La Cgil chiede un sostegno economico per chi è costretto a fermarsi: “L’ordinanza tutela la salute, ma se i rider non lavorano non percepiscono reddito”
I rider di Glovo e Deliveroo incrociano le braccia in Veneto. Per venerdì 24 luglio NIdiL Cgil Veneto e Cgil Veneto hanno proclamato uno sciopero regionale dei lavoratori delle due piattaforme di consegna a domicilio, accompagnato da un presidio in programma dalle 11 alle 13 in piazza Antenore, a Padova, davanti alla Prefettura.
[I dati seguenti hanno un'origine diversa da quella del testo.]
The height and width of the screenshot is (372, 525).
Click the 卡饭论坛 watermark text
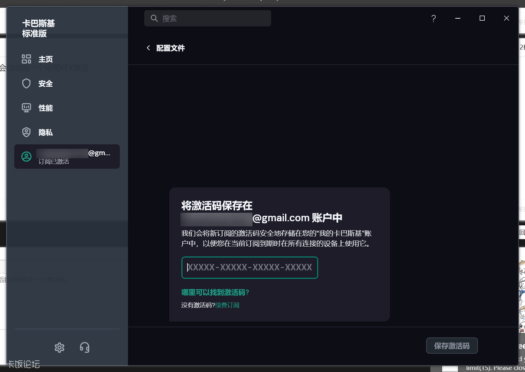23,365
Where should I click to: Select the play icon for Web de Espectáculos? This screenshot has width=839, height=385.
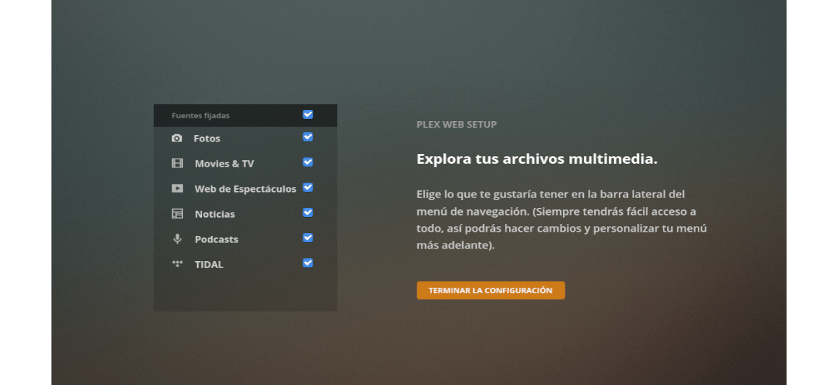coord(177,189)
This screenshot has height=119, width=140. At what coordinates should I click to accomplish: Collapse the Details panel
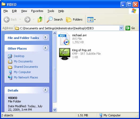pyautogui.click(x=45, y=90)
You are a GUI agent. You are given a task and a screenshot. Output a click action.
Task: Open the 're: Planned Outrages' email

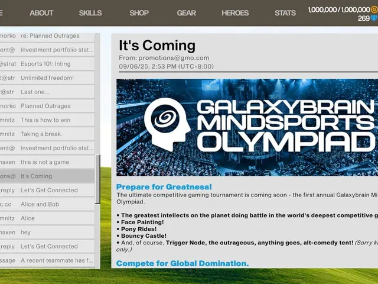(47, 36)
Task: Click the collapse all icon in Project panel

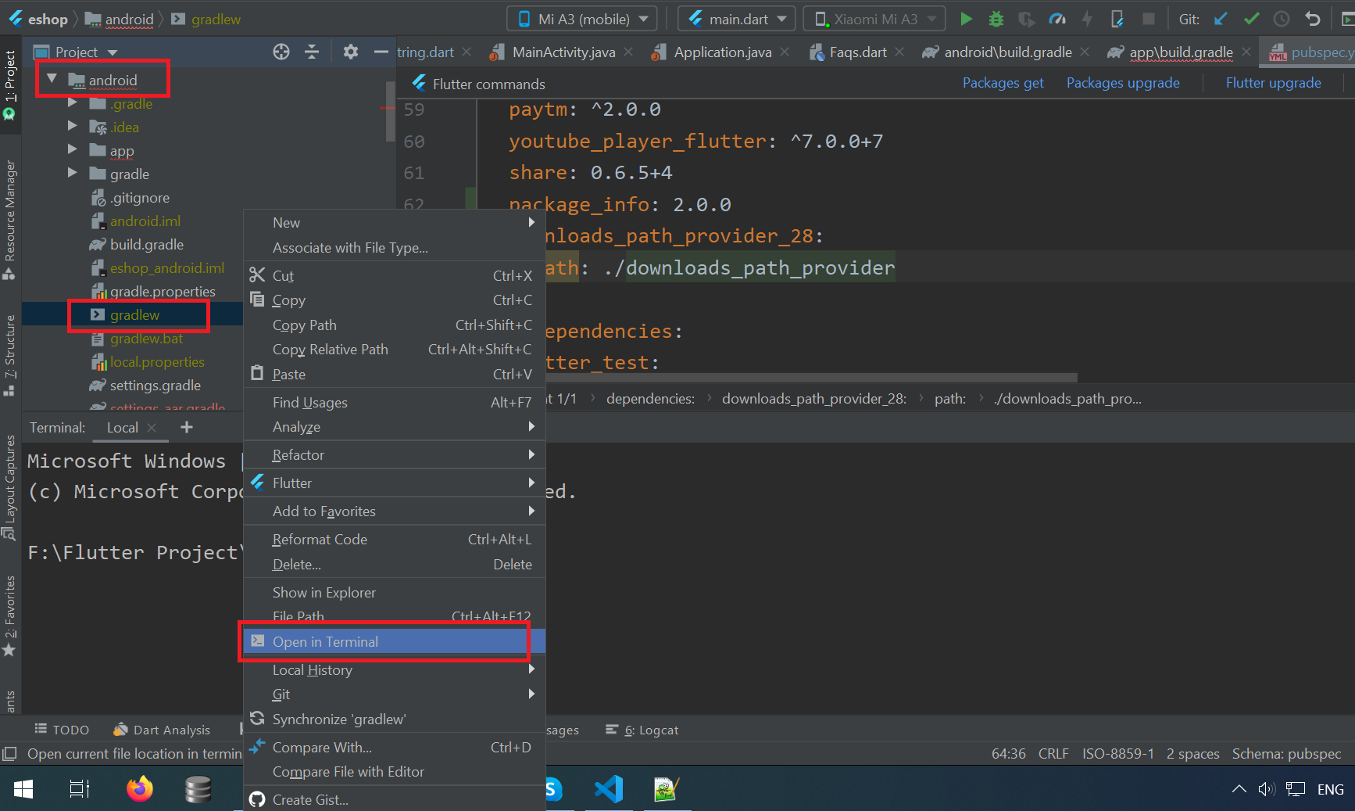Action: point(312,52)
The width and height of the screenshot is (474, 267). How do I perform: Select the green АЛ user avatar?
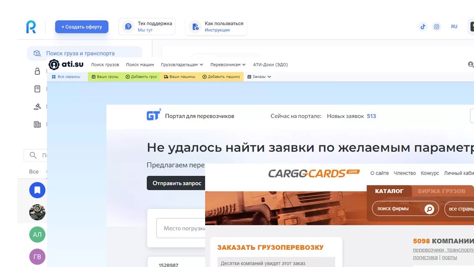pos(37,235)
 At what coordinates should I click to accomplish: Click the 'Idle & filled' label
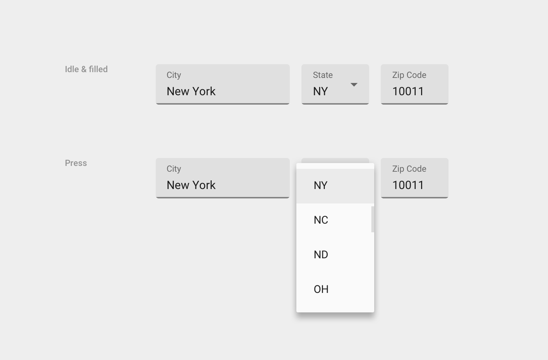pyautogui.click(x=86, y=69)

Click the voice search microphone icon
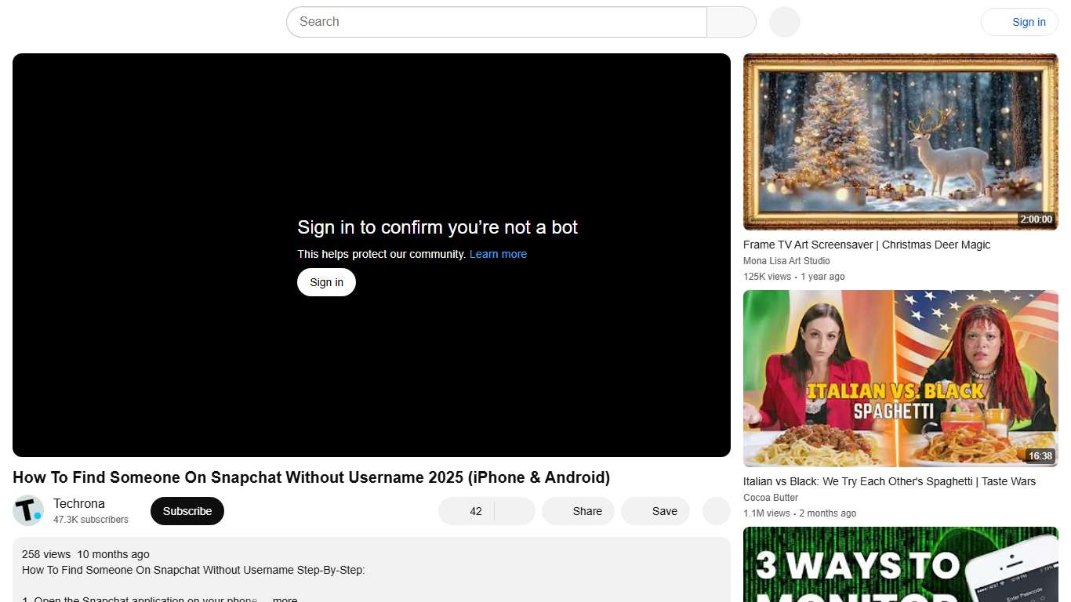click(x=783, y=22)
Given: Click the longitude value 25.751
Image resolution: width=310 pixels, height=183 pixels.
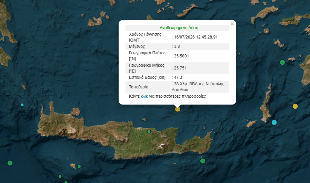Looking at the screenshot, I should click(x=180, y=68).
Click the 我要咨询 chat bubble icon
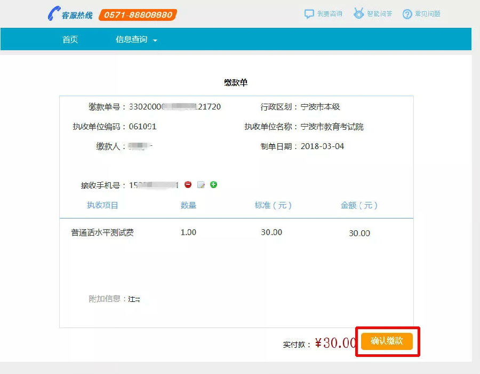 (x=309, y=14)
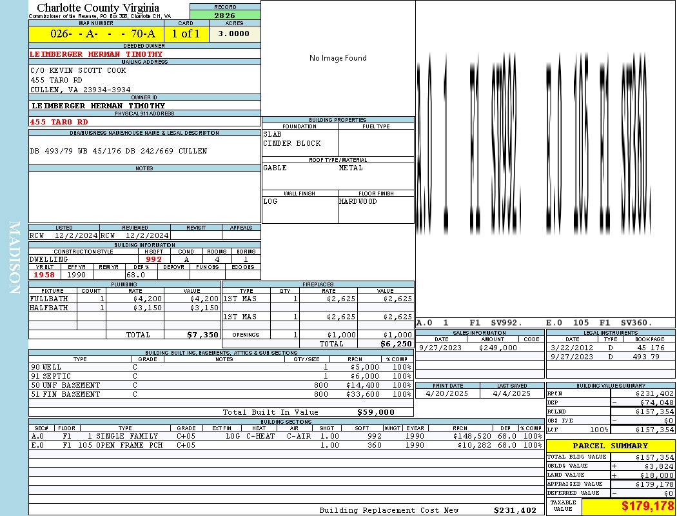The width and height of the screenshot is (677, 516).
Task: Click the acres value 3.0000
Action: pos(234,34)
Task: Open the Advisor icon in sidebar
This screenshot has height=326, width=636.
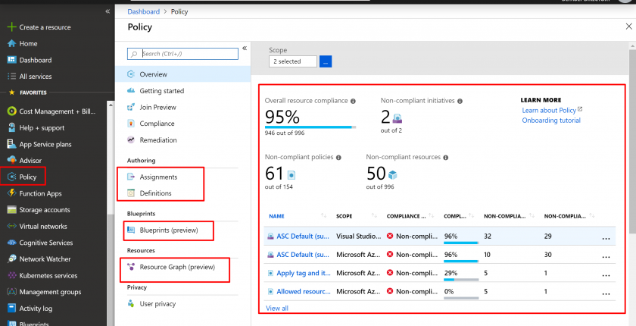Action: [x=11, y=160]
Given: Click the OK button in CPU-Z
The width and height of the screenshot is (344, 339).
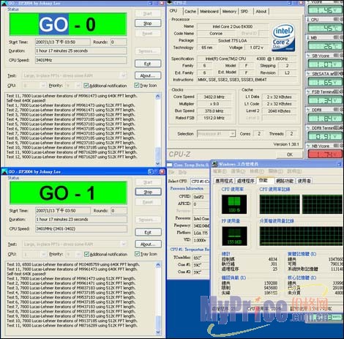Looking at the screenshot, I should pos(290,154).

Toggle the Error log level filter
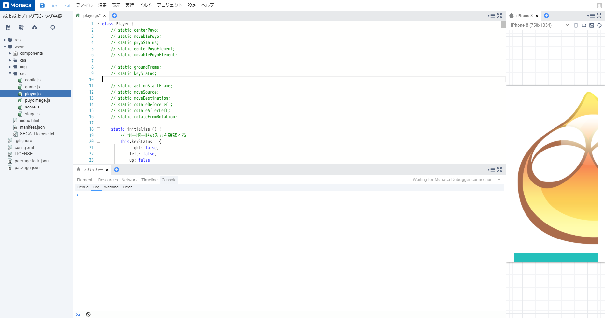tap(127, 187)
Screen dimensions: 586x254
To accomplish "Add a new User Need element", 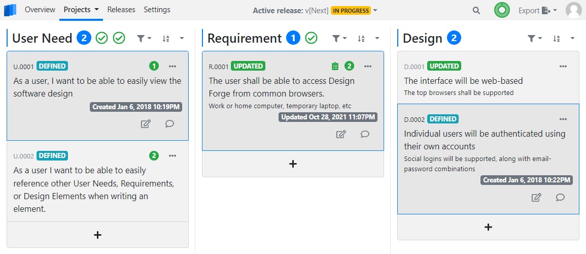I will click(x=98, y=235).
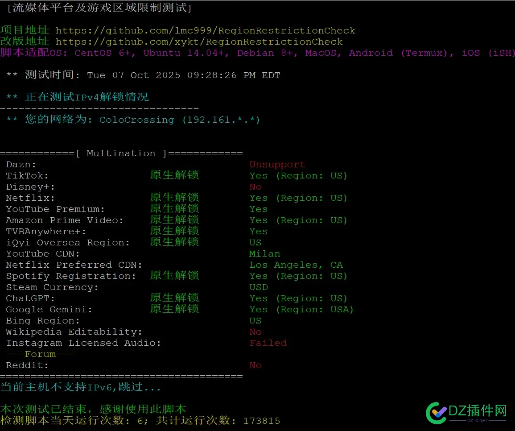Viewport: 515px width, 431px height.
Task: Click the Steam Currency USD value
Action: pyautogui.click(x=259, y=287)
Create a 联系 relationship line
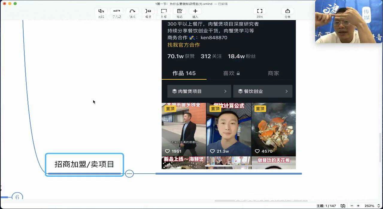Viewport: 383px width, 209px height. click(x=132, y=12)
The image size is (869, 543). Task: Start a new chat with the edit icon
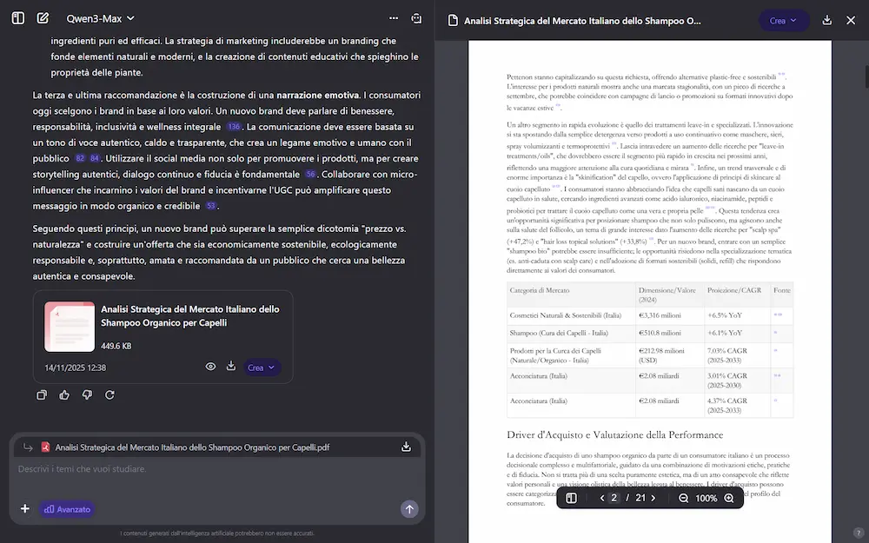[x=43, y=18]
Al centro della protesta ci sono le conseguenze dell’emergenza caldo e dell’ordinanza regionale che vieta di lavorare nelle ore più calde della giornata. Una misura introdotta per tutelare la salute dei lavoratori, ma che, secondo il sindacato, lascia senza alcun sostegno economico i rider che operano come lavoratori autonomi o occasionali.
“Nonostante il parziale abbassamento delle temperature di questi giorni, l’emergenza caldo non è finita ed è un dato di fatto che, durante il blocco previsto dall’ordinanza calore, i rider in bicicletta e ciclomotore di Glovo e Deliveroo non possono lavorare“, spiega Rossana Careddu, coordinatrice regionale di NIdiL Cgil Veneto.
“L’ordinanza è stata emessa dalla Regione a tutela della salute e questo è fondamentale, ma se i rider di Glovo e Deliveroo non lavorano non percepiscono nemmeno reddito perché sono lavoratori occasionali o autonomi, e avrebbero quindi necessità di un supporto economico – prosegue Careddu -. Il punto è che questo lavoro di autonomo ha ben poco: un rider con partita iva che lavora 8 ore al giorno con uno stesso committente, eseguendo le indicazioni per il lavoro e le tempistiche dettate dal committente, dovrebbe essere assunto come dipendente e quindi avere accesso agli ammortizzatori sociali che vengono negati a chi ha la partita iva”.
Il sindacato ricorda che il 16 luglio si è svolto un primo incontro al Ministero dell’Industria tra NIdiL Cgil, Felsa Cisl, Uiltemp Uil, Confcommercio e lo stesso Ministero. In quell’occasione NIdiL Cgil e Uiltemp Uil hanno proposto la creazione di un fondo finanziato dalle piattaforme di delivery, da attivare in caso di eventi meteorologici estremi, così da garantire un sostegno economico ai rider impossibilitati a lavorare.
Per il momento, però, spiegano i rappresentanti sindacali, non sono arrivate risposte concrete. Dal confronto è emerso soltanto l’impegno a valutare la proposta nel corso di un successivo incontro.
“La situazione di profondo disagio che vivono questi lavoratori però non può essere prolungata all’infinito – conclude Careddu – per questo abbiamo deciso di indire un presidio regionale dei rider di Glovo e Deliveroo venerdì 24 luglio alle 11 a Padova, per chiedere di accelerare i temi della discussione all’interno del Ministero dell’industria e anche un intervento della Regione Veneto per individuare soluzioni che non facciano ricadere sulla collettività una responsabilità che è solo in capo alle piattaforme di delivery”.